Gray believes that the development of farming has caused all the current environmental problems we face, and he insists that we would have been better off if we’d never done it. Anyone reading Kate Grenville’s novel The Secret River might agree: the main character, William Thornhill, an English settler in colonial New South Wales, decides that, unlike in Western society, Indigenous people live so well in their own environment that they are all ‘gentry’.

Gray’s daring thesis is despoiled and cheapened by his failure to even mention feminism – not once. If that theory doesn’t represent genuine social progress, what does? Sure, it’s progress for only a tiny percentage of the world’s population, but if its ideas were to spread, that would affect for the good the population explosion that is one of Gray’s central concerns (he talks about this in a disturbingly abstract way, as if it has nothing to do with actual female bodies that often have no choice but to reproduce).

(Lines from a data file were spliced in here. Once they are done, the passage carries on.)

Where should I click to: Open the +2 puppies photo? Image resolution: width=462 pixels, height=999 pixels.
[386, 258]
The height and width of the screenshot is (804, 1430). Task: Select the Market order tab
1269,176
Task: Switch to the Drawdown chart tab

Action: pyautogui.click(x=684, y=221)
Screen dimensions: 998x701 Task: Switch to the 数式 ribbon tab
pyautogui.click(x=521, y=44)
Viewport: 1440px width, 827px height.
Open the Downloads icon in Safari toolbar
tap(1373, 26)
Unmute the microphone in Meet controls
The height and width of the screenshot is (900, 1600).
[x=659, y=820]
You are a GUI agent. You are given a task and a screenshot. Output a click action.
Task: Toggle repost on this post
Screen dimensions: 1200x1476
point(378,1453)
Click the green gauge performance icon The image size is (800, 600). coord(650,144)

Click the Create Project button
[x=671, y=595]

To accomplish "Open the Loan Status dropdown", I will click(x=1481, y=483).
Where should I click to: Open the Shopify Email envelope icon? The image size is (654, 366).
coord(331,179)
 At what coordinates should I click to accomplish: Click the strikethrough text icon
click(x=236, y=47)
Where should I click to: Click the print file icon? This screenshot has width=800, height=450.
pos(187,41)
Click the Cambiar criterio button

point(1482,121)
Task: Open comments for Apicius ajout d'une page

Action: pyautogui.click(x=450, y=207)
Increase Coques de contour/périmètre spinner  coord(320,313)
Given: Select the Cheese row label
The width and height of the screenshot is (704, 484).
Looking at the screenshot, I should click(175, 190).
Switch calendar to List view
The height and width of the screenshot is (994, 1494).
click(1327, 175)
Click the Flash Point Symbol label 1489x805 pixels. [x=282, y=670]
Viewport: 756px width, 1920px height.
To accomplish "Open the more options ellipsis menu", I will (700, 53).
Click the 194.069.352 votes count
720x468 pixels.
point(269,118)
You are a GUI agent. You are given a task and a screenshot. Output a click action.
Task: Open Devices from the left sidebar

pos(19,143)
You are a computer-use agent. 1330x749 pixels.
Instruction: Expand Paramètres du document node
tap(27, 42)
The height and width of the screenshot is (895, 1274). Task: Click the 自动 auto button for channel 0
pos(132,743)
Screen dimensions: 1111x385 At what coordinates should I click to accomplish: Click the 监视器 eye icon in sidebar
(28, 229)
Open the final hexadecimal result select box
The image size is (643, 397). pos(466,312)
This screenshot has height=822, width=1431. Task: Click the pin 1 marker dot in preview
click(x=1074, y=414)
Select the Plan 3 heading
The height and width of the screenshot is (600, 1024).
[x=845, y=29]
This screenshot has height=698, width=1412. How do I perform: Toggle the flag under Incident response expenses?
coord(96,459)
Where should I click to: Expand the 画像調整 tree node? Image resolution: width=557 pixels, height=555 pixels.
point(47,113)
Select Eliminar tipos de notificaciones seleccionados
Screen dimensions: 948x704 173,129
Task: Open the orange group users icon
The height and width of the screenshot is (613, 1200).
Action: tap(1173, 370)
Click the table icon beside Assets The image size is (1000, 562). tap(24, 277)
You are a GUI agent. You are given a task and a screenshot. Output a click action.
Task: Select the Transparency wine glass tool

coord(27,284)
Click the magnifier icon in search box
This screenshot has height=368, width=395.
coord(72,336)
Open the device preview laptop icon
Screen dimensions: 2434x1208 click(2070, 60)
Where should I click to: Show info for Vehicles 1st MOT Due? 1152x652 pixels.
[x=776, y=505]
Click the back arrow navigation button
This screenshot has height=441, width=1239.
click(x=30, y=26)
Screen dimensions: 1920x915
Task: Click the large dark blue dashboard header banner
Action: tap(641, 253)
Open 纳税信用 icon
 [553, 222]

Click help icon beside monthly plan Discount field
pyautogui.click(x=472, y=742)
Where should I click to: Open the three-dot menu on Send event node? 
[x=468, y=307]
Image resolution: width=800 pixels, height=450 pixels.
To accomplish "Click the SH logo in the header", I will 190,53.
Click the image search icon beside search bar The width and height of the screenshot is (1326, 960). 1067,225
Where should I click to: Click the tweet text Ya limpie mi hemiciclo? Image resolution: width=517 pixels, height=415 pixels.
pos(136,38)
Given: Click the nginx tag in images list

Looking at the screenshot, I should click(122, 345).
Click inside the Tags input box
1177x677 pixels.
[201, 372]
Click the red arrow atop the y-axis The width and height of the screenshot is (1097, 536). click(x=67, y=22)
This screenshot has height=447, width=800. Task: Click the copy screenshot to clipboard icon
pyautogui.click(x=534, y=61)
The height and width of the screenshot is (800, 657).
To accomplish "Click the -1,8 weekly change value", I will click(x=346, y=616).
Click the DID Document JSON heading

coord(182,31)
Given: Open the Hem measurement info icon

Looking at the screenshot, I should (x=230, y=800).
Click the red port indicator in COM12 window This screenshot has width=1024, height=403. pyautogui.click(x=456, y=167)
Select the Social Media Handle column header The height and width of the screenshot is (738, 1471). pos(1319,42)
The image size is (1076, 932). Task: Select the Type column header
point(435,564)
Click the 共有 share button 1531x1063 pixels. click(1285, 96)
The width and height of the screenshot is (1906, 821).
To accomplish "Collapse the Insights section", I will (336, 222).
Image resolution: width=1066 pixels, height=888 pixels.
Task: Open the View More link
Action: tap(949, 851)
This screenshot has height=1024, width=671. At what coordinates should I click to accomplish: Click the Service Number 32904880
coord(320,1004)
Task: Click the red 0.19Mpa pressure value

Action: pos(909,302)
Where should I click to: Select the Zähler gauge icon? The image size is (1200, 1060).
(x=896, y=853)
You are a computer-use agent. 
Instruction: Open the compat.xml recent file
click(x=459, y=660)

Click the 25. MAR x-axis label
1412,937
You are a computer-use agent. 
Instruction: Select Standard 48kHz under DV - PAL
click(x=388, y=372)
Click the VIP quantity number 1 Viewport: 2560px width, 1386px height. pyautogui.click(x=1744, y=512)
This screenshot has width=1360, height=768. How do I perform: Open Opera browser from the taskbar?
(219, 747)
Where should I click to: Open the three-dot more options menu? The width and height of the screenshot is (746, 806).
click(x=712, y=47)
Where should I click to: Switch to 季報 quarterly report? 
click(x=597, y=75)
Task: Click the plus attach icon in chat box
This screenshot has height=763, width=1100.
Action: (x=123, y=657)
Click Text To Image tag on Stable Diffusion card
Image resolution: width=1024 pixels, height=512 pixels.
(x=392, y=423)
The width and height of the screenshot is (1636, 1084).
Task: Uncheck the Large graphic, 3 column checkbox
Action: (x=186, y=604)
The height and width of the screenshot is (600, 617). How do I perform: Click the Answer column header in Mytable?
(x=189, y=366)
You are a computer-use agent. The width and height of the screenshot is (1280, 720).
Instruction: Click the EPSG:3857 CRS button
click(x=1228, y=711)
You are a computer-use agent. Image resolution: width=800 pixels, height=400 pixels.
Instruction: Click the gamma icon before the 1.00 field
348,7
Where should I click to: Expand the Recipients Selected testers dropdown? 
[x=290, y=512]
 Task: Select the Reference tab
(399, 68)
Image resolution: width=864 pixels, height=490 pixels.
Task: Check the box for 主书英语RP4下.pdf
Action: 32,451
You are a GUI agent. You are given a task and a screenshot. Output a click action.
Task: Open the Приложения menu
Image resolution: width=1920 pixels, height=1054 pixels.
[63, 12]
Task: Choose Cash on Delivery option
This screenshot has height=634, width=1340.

This glaring omission doesn’t destroy his argument, although the inclusion of feminism would have added nuances and complexities that are missing. Nor does Gray bother with the research that shows that doing good (even if it’s done in a world in which evil prevails) leads to greater contentment. It’s as if Gray is ever so slightly succumbing to the modern requirement that opinion-makers be shocking and controversial, even when that means ignoring the inconvenient grey areas (no pun intended).

But what makes this book worth reading is its provocative challenge to humans’ assumption that we are the centre of the universe. Darwin’s daring theory of evolution remains as vulnerable to dangerously retrograde interpretations as any religion – look at eugenics – but it also provides the basis for a much greater respect for the natural world, and this is where the main strengths of Gray’s argument lie.

While these three books differ greatly from one another, they all come to the conclusion that, in Pepperberg’s words: ‘We are not superior to all other beings in nature. The idea of humans’ separateness from nature is no longer tenable.’